Notably, the ratios experienced significant deterioration between June 30, 2021, and June 30, 2022, moving from a deficit of -3.95 to a much more severe deficit of -34.11. This substantial decline indicates a substantial deterioration in operating earnings relative to interest obligations in that period. Although there was some improvement in subsequent years—reflected in the ratios improving to -13.66 and then approaching near-balance at -0.37 by June 30, 2024—interest coverage remained negative overall, signifying ongoing difficulties in comfortably covering interest expenses from EBIT.

By June 30, 2025, the ratio turns positive at 1.64, indicating that in this particular period, the company's earnings have finally exceeded its interest expenses, suggesting an improvement in financial health relative to its past performance. This positive shift implies that the company may have implemented operational or financial strategies that enhanced profitability, leading to sufficient earnings to cover interest obligations and potentially reducing financial risk associated with debt servicing.

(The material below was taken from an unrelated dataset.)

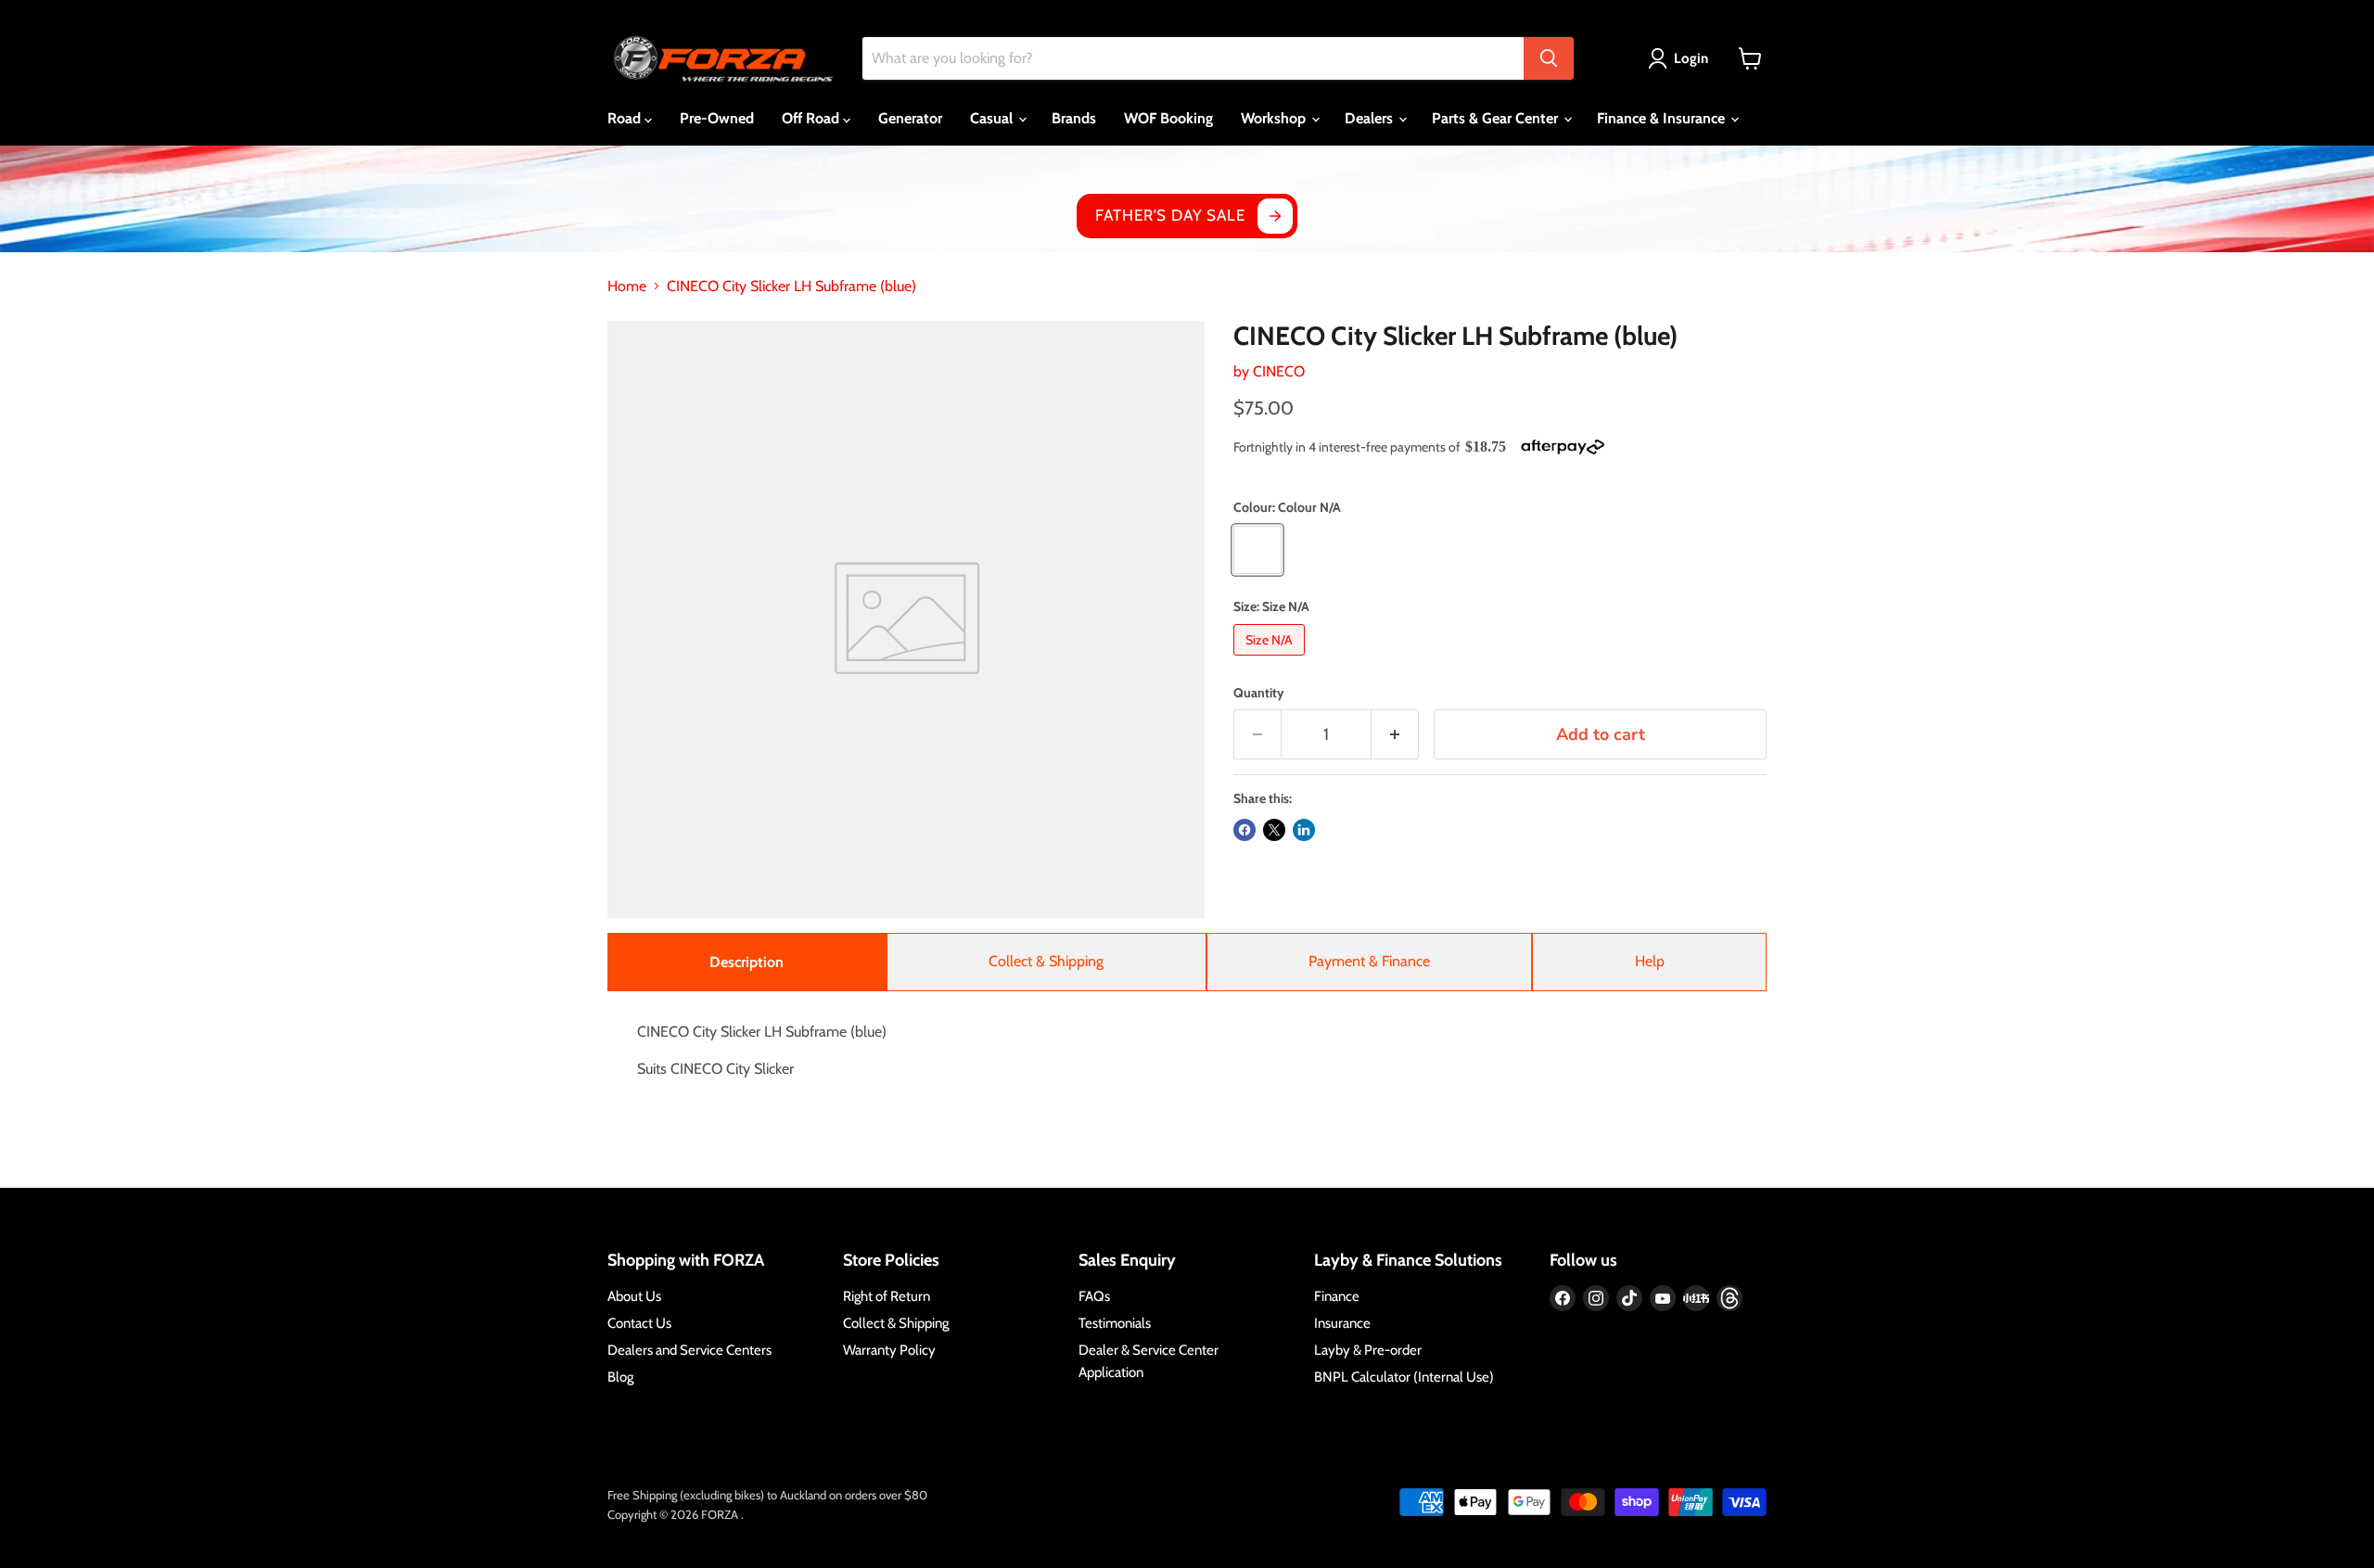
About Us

In conclusion, the historical data reveals periods of significant financial stress characterized by insufficient earnings to cover interest expenses, though recent signs suggest a possible trend towards improved debt resilience. Continuous monitoring of subsequent periods will be necessary to confirm if this positive trajectory persists and if the company's operational earnings sustain a comfortable interest coverage ratio.